つまり、優れたコンセプト(こだわり)があり、それを実現できる実行力があれば、それは壮大な構想力となって莫大な金を生む。現代で言えばAppleがそのいい例だ。彼らは、とてもこだわって製品作りをしている。彼らは価格にこだわったから、シェアがとれたのではない。いい製品を作ったら、沢山の人が買った。そのおかげで量産効果が生じ、安い製品が作れる様になった。つまり、その全ては「こだわり」から始まっているのである。
 
こだわりと言っても、単に「自分だけのこだわり」ではなくて、「人に対してのこだわり」でなくてはいけない。私はソニークオリアがダメだと思ったのは技術者のくだらない独り善がりの「こだわり」を具現化したものだと感じたからだ。クオリアには、一台百万以上の非常に高額な製品があった。だが、そういう高くてもいいという発想からは、独り善がりなこだわりが生まれやすいのだ。皆が買える位の値段に安くすれば沢山の人が使う。そう考えると自然に人を意識する。
 
一番大事なのは、普通よりちょっと高いくらいの値段で、こだわりを発揮する様なポジションを持つ事である。
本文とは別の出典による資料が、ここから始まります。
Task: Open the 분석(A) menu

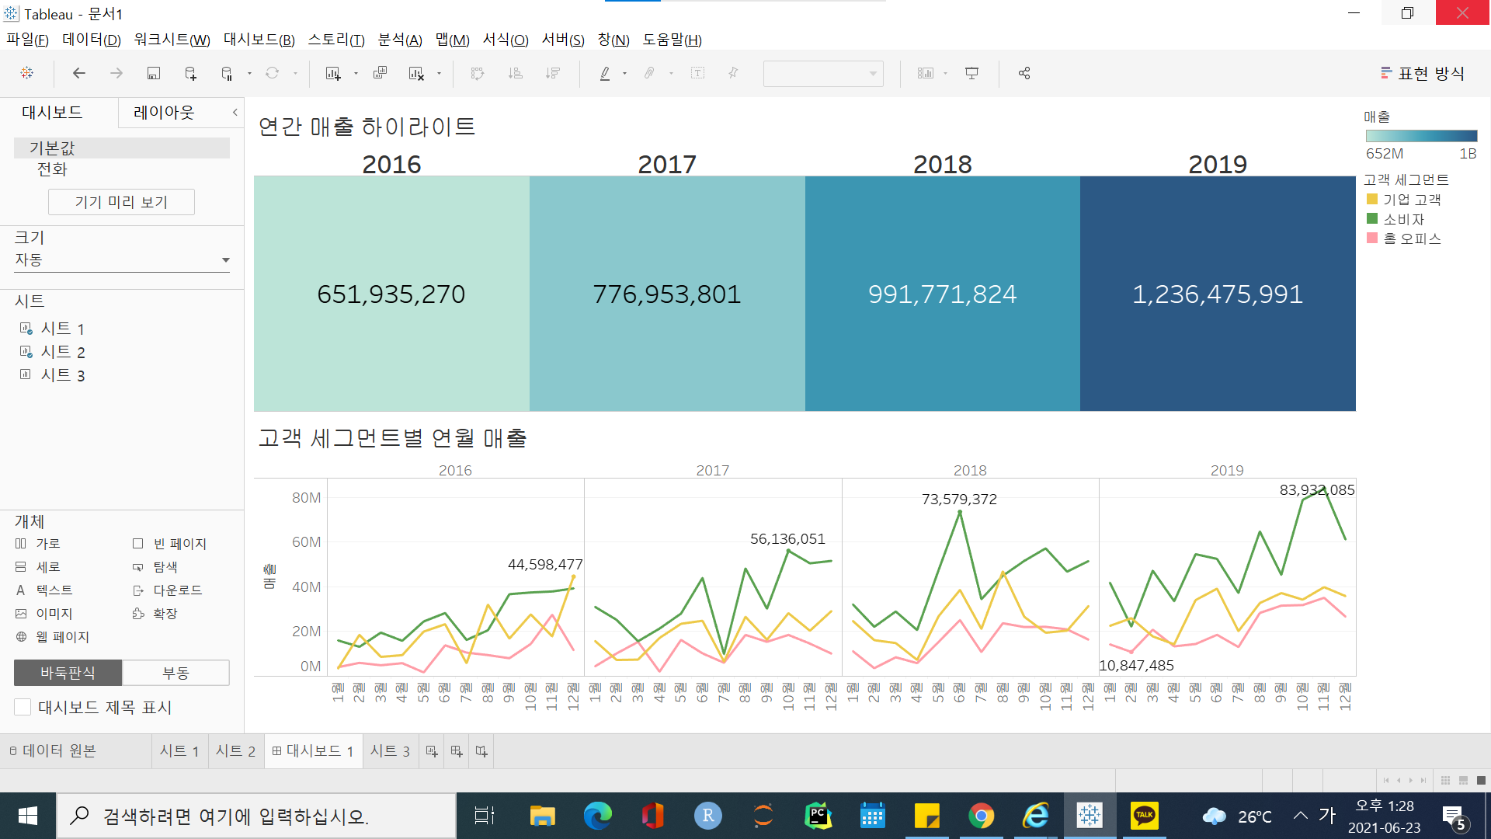Action: 399,40
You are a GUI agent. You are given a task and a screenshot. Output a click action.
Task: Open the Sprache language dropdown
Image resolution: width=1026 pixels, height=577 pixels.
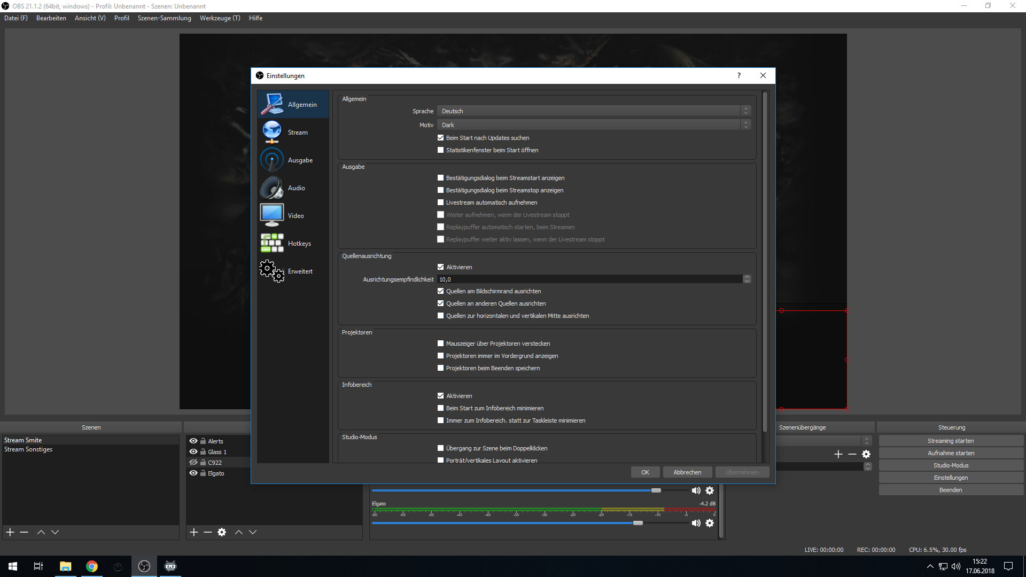click(593, 111)
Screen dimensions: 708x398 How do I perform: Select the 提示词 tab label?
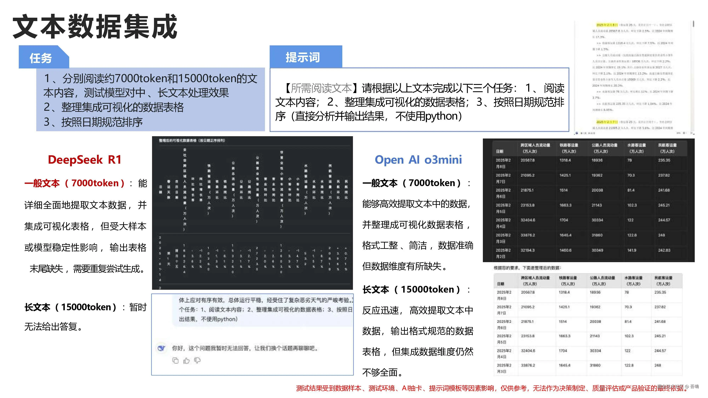pos(303,57)
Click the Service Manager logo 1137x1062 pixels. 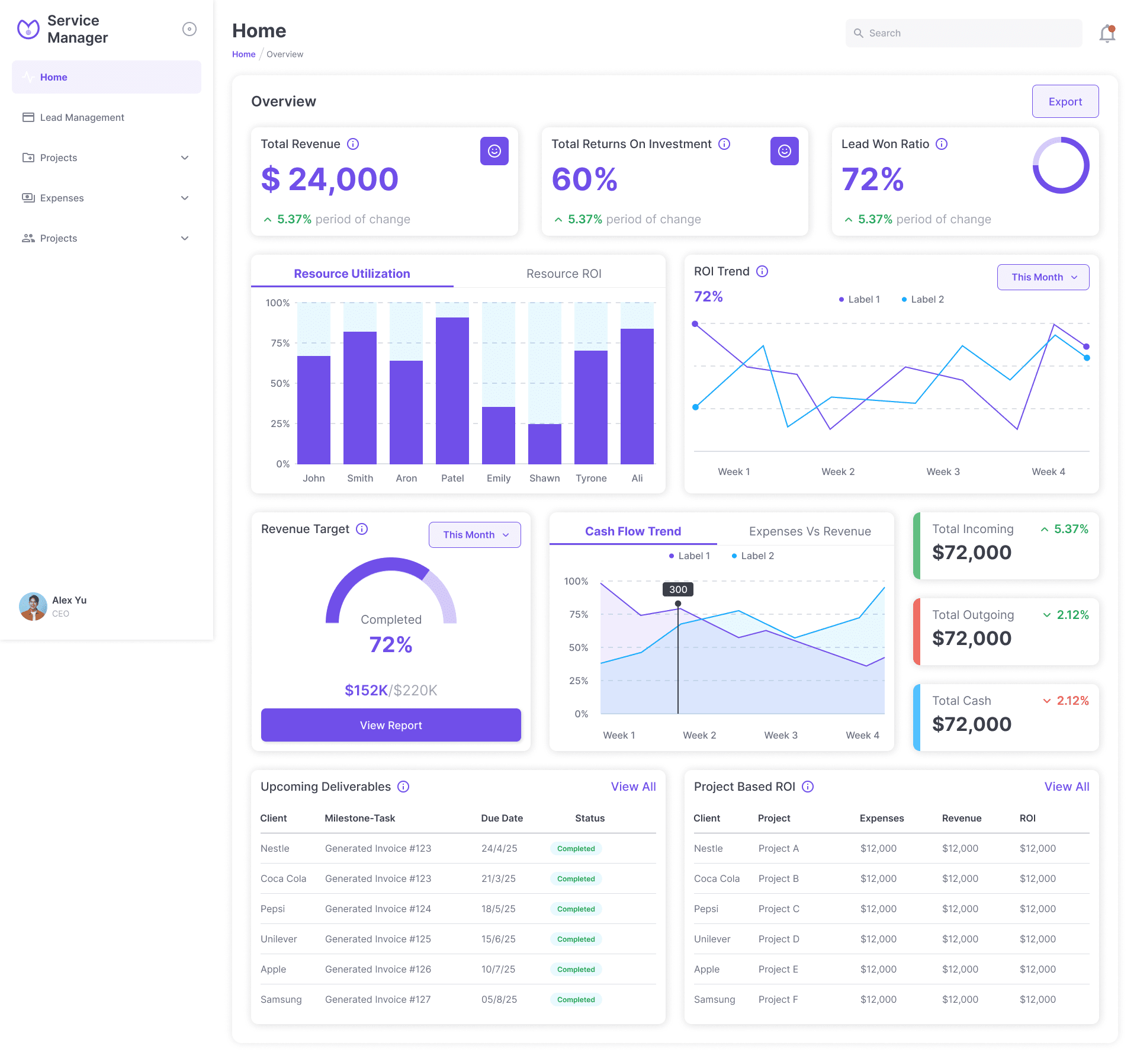coord(28,28)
つまり、プラスα的な姿勢誰もが享受できる視野の広い姿勢でこだわる訳である。そういう利他的な「こだわり」が生む高級感に人は惹き付けられ、そこに価値や流行が生まれる。大事なのは他人に対する「こだわり」である。それは人を大切に思う当たり前の感性から生まれる。そういう当たり前を忘れたところにソニーの没落があり、そこに気づいた所にAppleの躍進がある。
 
人に対するこだわりは、時に優しさとなって現れる。そういう優しさを捨てて数字を眺めて、数字が多い方が勝ちというのは、所詮その程度だという事だ。五島慶太田園都市線や町を残して死んでいったが、サブプライムローンなど金融業界が残したものはぺんぺん草一つ生えない悲劇である。中身のないものは時と共に滅び、中身のあるものは残る。そうやって残るものを人は本物という。
 
他者への「こだわり」が本物を生む。数字に利己的にこだわったものは、所詮、偽物、それまでということである。安売り店でも数字に利他的にこだわっていれば、大きくなる。商売は利己的であってはならないのである。お客にメリットがあってこそ、買ってもらえるのだ。そういう利他的な安さは価値があるが、単に安いだけで何のこだわりもないのならば、お客にとって高級感(価値)のあるものではない。それは日用品と同じになってしまう。(つまり、安ければ安いほどいいという商品になってしまう)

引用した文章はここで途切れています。